# How to choose which fry to keep



## Molly Malone (Apr 18, 2013)

2 weeks ago I got alot of Balloon Molly fry approx 14-15 all doing really well. They are growing so fast & looking like miniature fish now.

I'm planning to keep 2 or 3 - how do I choose the ones to keep? 

Also do I now start to cut down slightly on their feeding? I've been feeding them a tiny pinch maybe up to 6 times a day & syphoning off any waste from the bare bottom on the tank.

Any advice would be great-thanks peeps


----------



## dalfed (Apr 8, 2012)

Continue the feeding til they are at least 3/4 of an inch, at this point you should easily tell male and female and also see any deformities making your selection easier.


----------



## rtmaston (Jul 14, 2012)

good advise from dalfed


----------



## jamnigh (Apr 24, 2013)

Agreed. I didnt choose which of my guppy fry to keep until they were about 2 1/2 months old. At that point, you could sex them, see any deformities, any difference in colors, sizes, ect.

=== Your objective ===
Continue the forum thread above about choosing which fry to keep, beginning after its last post.

=== Available data ===
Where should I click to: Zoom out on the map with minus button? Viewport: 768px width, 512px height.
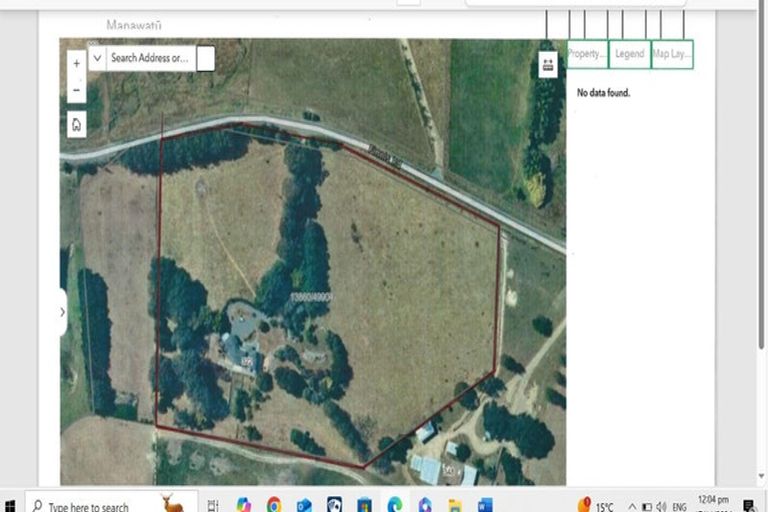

=== Exercise output ===
----------



## rtmaston (Jul 14, 2012)

I would wait til thay get about 3 months and keep the best looking one for yourself.thats what I do


----------



## coralbandit (Jul 29, 2012)

Be warned that some livebearers will not show their true sex up till a year!They will all appear female in the beginning and for some time, but often what would be thought to a female(as other males have shown) will change to a male after being removed from the other males(hormones in the water and a natural defense mechanism).


----------



## dalfed (Apr 8, 2012)

coralbandit said:


> Be warned that some livebearers will not show their true sex up till a year!They will all appear female in the beginning and for some time, but often what would be thought to a female(as other males have shown) will change to a male after being removed from the other males(hormones in the water and a natural defense mechanism).


Keeping the fry isolated helps to eliminate this behavior by what I've read so I think the Bandits idea of hormones or defence mechanism is probably spot on.


----------



## z1200 (Jan 26, 2012)

Also when choosing the fry you want to choose what is visually pleasing to you. If you like the color of a fry (assuming it is healthy) you should keep it. I enjoy breeding and crossing livebearer strains to see what colors I can come up with.

Enjoy the hobby -Z


----------



## jamnigh (Apr 24, 2013)

agreed z1200! I kept 4 of my female tequila sunrise fry to hopefully breed with my yellow cobra...hopefully get some nice stuff!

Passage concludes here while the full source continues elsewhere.